(Work to be completed) In your answer, give each entry again exactly as it appears.

Saved data entries:
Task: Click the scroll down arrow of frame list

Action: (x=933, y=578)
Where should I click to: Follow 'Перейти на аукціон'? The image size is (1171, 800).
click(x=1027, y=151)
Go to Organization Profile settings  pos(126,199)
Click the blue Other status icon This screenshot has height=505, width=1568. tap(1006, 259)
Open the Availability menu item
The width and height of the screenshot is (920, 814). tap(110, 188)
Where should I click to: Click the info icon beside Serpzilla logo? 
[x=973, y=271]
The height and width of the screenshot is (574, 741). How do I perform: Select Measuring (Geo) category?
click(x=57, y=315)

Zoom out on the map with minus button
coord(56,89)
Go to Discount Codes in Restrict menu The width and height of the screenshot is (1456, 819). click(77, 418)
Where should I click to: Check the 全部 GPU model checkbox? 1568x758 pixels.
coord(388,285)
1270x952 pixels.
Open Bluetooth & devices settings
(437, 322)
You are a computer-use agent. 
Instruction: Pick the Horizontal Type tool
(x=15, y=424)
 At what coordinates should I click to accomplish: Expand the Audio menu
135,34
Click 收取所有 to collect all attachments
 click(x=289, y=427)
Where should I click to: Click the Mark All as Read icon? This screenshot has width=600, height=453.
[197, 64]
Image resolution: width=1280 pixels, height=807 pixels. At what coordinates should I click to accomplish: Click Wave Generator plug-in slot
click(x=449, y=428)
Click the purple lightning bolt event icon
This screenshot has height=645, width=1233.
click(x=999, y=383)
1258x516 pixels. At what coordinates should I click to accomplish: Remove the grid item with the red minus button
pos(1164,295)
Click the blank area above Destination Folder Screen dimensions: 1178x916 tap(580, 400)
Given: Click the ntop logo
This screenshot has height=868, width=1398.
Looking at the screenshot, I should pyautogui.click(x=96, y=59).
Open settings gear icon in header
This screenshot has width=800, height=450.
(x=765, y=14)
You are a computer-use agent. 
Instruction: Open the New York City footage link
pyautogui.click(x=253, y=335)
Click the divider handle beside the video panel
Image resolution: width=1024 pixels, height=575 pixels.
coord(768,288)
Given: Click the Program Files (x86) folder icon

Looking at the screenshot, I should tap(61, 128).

(Solution for this task)
Task: Click the scroll down arrow of frame list

Action: (x=933, y=578)
Where should I click to: Follow 'Перейти на аукціон'? The image size is (1171, 800).
click(x=1027, y=151)
Go to Organization Profile settings  pos(126,199)
Click the blue Other status icon This screenshot has height=505, width=1568. tap(1006, 259)
Open the Availability menu item
The width and height of the screenshot is (920, 814). tap(110, 188)
Where should I click to: Click the info icon beside Serpzilla logo? 
[x=973, y=271]
The height and width of the screenshot is (574, 741). How do I perform: Select Measuring (Geo) category?
click(x=57, y=315)

Zoom out on the map with minus button
coord(56,89)
Go to Discount Codes in Restrict menu The width and height of the screenshot is (1456, 819). click(77, 418)
Where should I click to: Check the 全部 GPU model checkbox? 1568x758 pixels.
coord(388,285)
1270x952 pixels.
Open Bluetooth & devices settings
(437, 322)
You are a computer-use agent. 
Instruction: Pick the Horizontal Type tool
(x=15, y=424)
 At what coordinates should I click to accomplish: Expand the Audio menu
135,34
Click 收取所有 to collect all attachments
 click(x=289, y=427)
Where should I click to: Click the Mark All as Read icon? This screenshot has width=600, height=453.
[197, 64]
Image resolution: width=1280 pixels, height=807 pixels. At what coordinates should I click to accomplish: Click Wave Generator plug-in slot
click(x=449, y=428)
Click the purple lightning bolt event icon
This screenshot has height=645, width=1233.
click(x=999, y=383)
1258x516 pixels. At what coordinates should I click to accomplish: Remove the grid item with the red minus button
pos(1164,295)
Click the blank area above Destination Folder Screen dimensions: 1178x916 tap(580, 400)
Given: Click the ntop logo
This screenshot has height=868, width=1398.
Looking at the screenshot, I should pyautogui.click(x=96, y=59).
Open settings gear icon in header
This screenshot has width=800, height=450.
(x=765, y=14)
You are a computer-use agent. 
Instruction: Open the New York City footage link
pyautogui.click(x=253, y=335)
Click the divider handle beside the video panel
Image resolution: width=1024 pixels, height=575 pixels.
coord(768,288)
Given: Click the Program Files (x86) folder icon

Looking at the screenshot, I should tap(61, 128).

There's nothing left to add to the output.